Samsun Büyükşehir Belediye Başkanı
Mustafa Demir,
dünkü meclis toplantısında
geçen haftaki selle ilgili konuşurken;
“Böyle yağış, 15-20 yılda
bir görülür”
dedi…
Ben, bu sözleri
bir yerlerden hatırlıyorum sanki…
“Bu yağış, 100 yılın
yağışı” ifadesini,
2012 yılının temmuz ayının başında,
9 kişinin hayatını kaybettiği
sel felaketi sonrasında,
yetkili ve etkili ağızlardan
duymuştuk…
Samsun, böyle bir
yağış görmemişti…
Canik İlçesi adeta
savaş alanına dönmüştü…
O acı tablo karşısında
içi sızlamayan
kalmamıştı…
Sonra yine
sel oldu Samsun’da…
Çarşamba’da, Terme’de, Salıpazarı’nda…
Yine aynı teraneler…
“Samsun, böyle yağış
görmedi”…
O günlerde ilçelere tankerlerle su taşındı,
yiyecek ve giyecek dağıtıldı, çadırlar kuruldu…
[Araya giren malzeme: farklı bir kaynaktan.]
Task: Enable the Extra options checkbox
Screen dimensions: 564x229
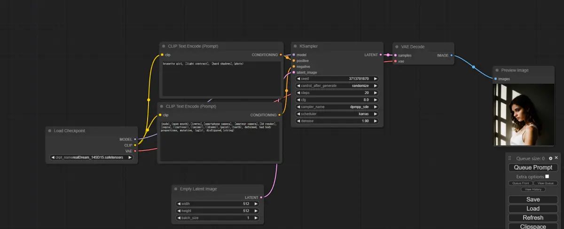Action: click(547, 176)
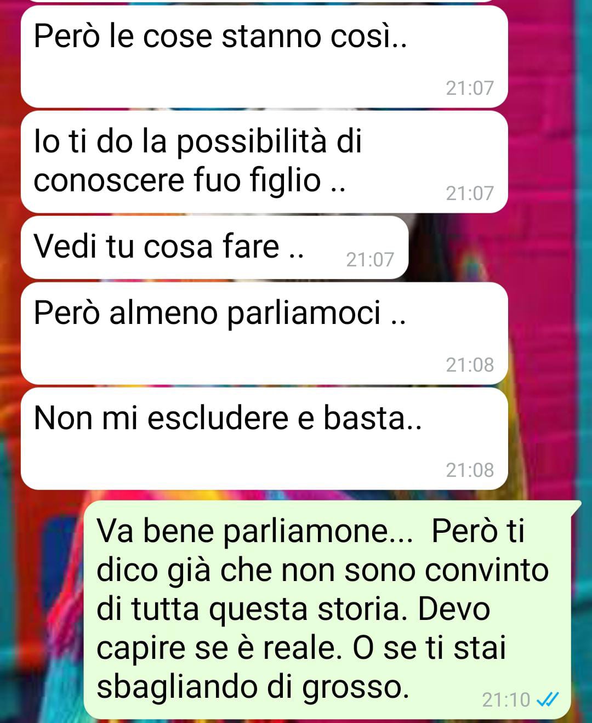Screen dimensions: 592x723
Task: Tap the 21:07 time beside 'conoscere fuo figlio'
Action: tap(470, 193)
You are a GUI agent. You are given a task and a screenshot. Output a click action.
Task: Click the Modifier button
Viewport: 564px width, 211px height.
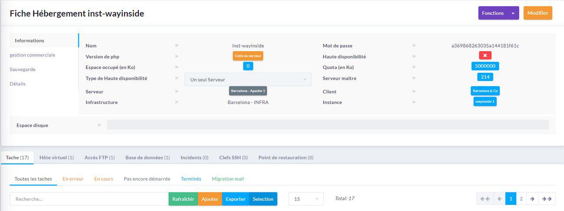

Mal ve can kayıpları vardı…
Samsun, sel konusunda
Allah’ın gazabına mı
uğramıştı?..
Ne oluyordu böyle?..
“Tövbe haşa” diyelim!..
Hani, dünyadan bihaber olsak,
“gazap mazap”
diye bizleri kandırırlar da
kazın ayağı öyle değil tabii ki…
Salıpazarı’nda su dizginlenmediği
sürece, Terme deresi taşar,
ilçeyi su basar!..
Böyle olmadı mı?..
Çarşamba’da merkez içindeki rögarlar temizlenseydi,
o su baskını yaşanır mıydı?..
Herkesin öyle veya böyle
ihmali var!..
Bu işi “asrın yağmuru”
palavralarıyla
başka yerlere
havale etmek
yerine
gerekli önlemler alınsa,
sıkıntı kalmayacak!…
Barajlar yapılmasaydı,
bugünkü Çarşamba’nın yerleşim yeri
Yeşilırmak’ın kıyısı olur muydu?..
Yani önlem alınınca,
sorun olmuyor demek ki…
Anlayamadığım bir şey de
bir hafta
önce altyapı
sıkıntısı bulunduğunu
söyleyen
Demir’in,
dün birden bire adeta “çark” edercesine
hatların yeterli oluşundan
söz etmesiydi…
Bunun bir nedeni
olmalıydı…
İnsanlardan kullanmadığı suyun bedelini
alacak kadar ticari zekaya (!) sahip olan
bir anlayış,
para kazanacak projeler varken,
“ölü yatırım” sayılan altyapıya
harcama
yapar mıydı?..
Hem de 15-20 yılda bir yağacak
yağmurun etkisini azaltmak
için milyonları harcayıp
yatırım yapmak,
kazançlı iş sayılır mıydı?..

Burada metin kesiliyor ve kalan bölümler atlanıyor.